Strolling beside the Adriatic, we come to a kiosk selling, not 
sunglasses, bathing suits, beach-balls, etc., but hundreds of 
different kinds of graphics-heavy, well-packaged, cheap plastic toys. 
These include: what looks like an entire division of the US Army, 
complete with rocket launchers, little green soldiers, tanks, jet 
fighters, American flags, etc. And in another box: a substantial, 
miniaturized percentage of the British Army, with troop carriers, 
artillery, planes, tanks etc. All the garish promo text on these 
boxes is in English, and at the bottom of each package, it says, in 
small letters: "Made in China."  

No, ironies never cease. 

When it comes to the Balkans, as the saying goes, they've always 
produced more history than they can consume locally. Why not export 
some? For example, to China?

(2) Boy, when they fuck up, they don't mess around -- they really, 
truly, definitively fuck up, and in world-historical terms. Imagine, 
for a minute, the spooks of Langley, Virginia. It's late at night, 
the TV is on, CNN tuned low, there are pizza boxes and cups of 
cold coffee strewn all around, they're examining their 
seven-year old tourist maps of Belgrade, feeling very important 
and world historical, marking doomed buildings with a highlighter 
pen. But why are these maps so old, you might ask? Because, like most 
cities, Belgrade doesn't feel a need to print an all-new, updated 
city map every year. Why should they? They don't get any tourists 
anyway. 

But, you say, this is the CIA -- with a budget of ten gadzillion 
dollars a minute! Well, forget satellite photos: it doesn't even 
occur to these people to pick up the phone, call Belgrade information 
-- hello, do you speak English? -- and simply confirm a street 
address. "Could you tell us what's at this address, please? What did 
you say? The... CHINESE EMBASSY?" 

Just as it didn't occur to NATO to call the TV Serbia switchboard, 
and say: "you have 20 minutes to get yourself and everyone else out 
of there, because we just launched one. No joke." 
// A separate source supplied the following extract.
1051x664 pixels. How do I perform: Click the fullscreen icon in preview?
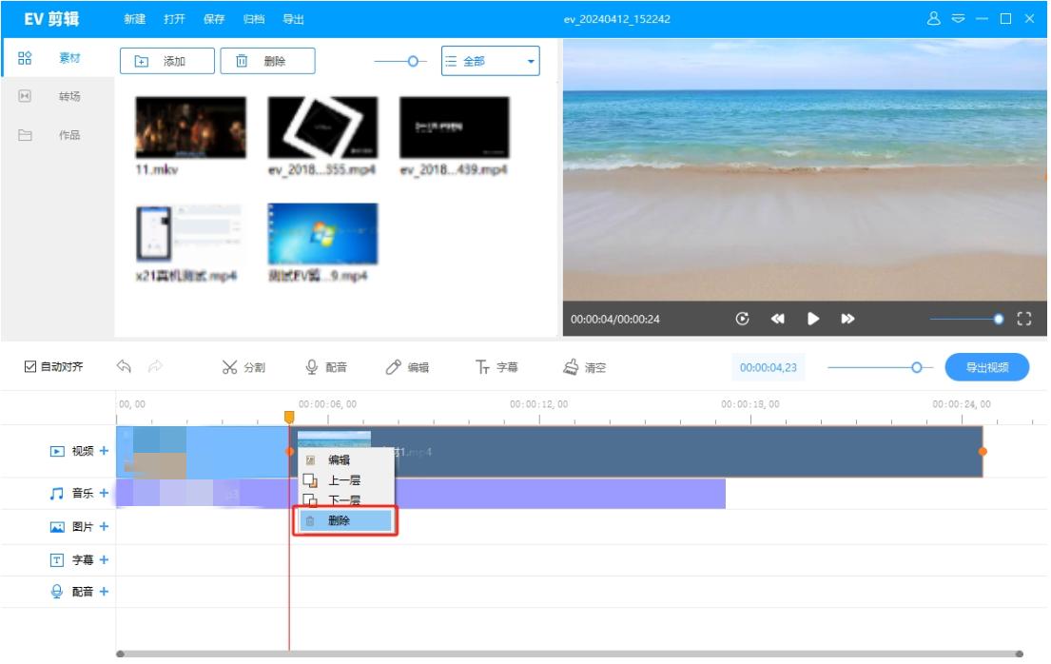[1024, 320]
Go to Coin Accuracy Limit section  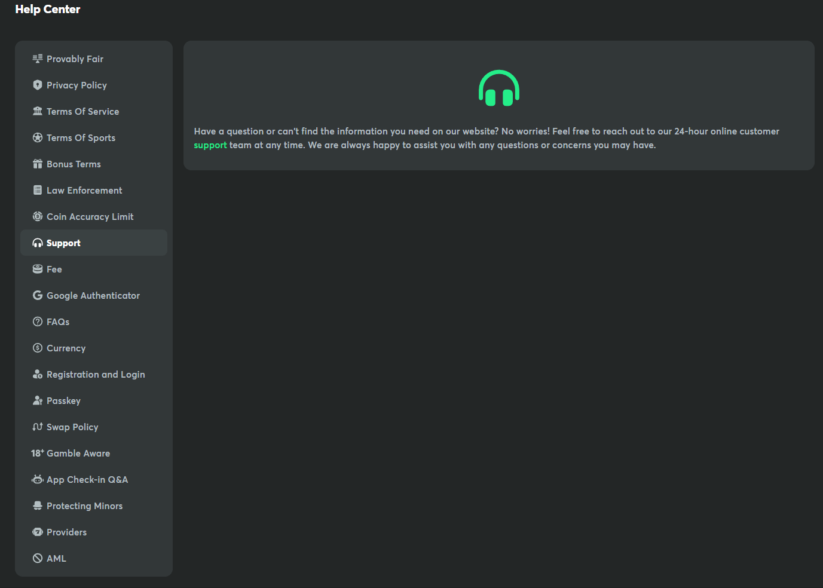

(3) Had an insight into he nature of polarization and war 
recently. Went something like this: Chinese students, 
raging, roiled, one of them with that "target" inked onto the top of 
his bald head -- yes, the  ubiquitous Serbian self-martyrdom 
PR-victory of a symbol (I say it admiringly! Admiringly!); yes, on 
his head, facing up -- well-placed not for the squinty-eyes of 
satellite-guided cruise missiles (the ostensible audience), but for 
the squinty eyes of a crack team of international photojournalists 
(the intended audience). 

So what's it doing, then, in Beijing? This *Serbian* target? What's 
it doing there, if not serving as symbolic proof that the projection 
of Balkan polarization has reached its farthest possible throw? Pure, 
hieroglyphic, epigrammatic, diagrammatic, polarization: the US 
Embassy, the raging pissed-off Chinese students, the cops in-between 
with instructions to let 'em do what they want. A haiku, a veritable 
parable, a miniature of Balkan polarization, export style. 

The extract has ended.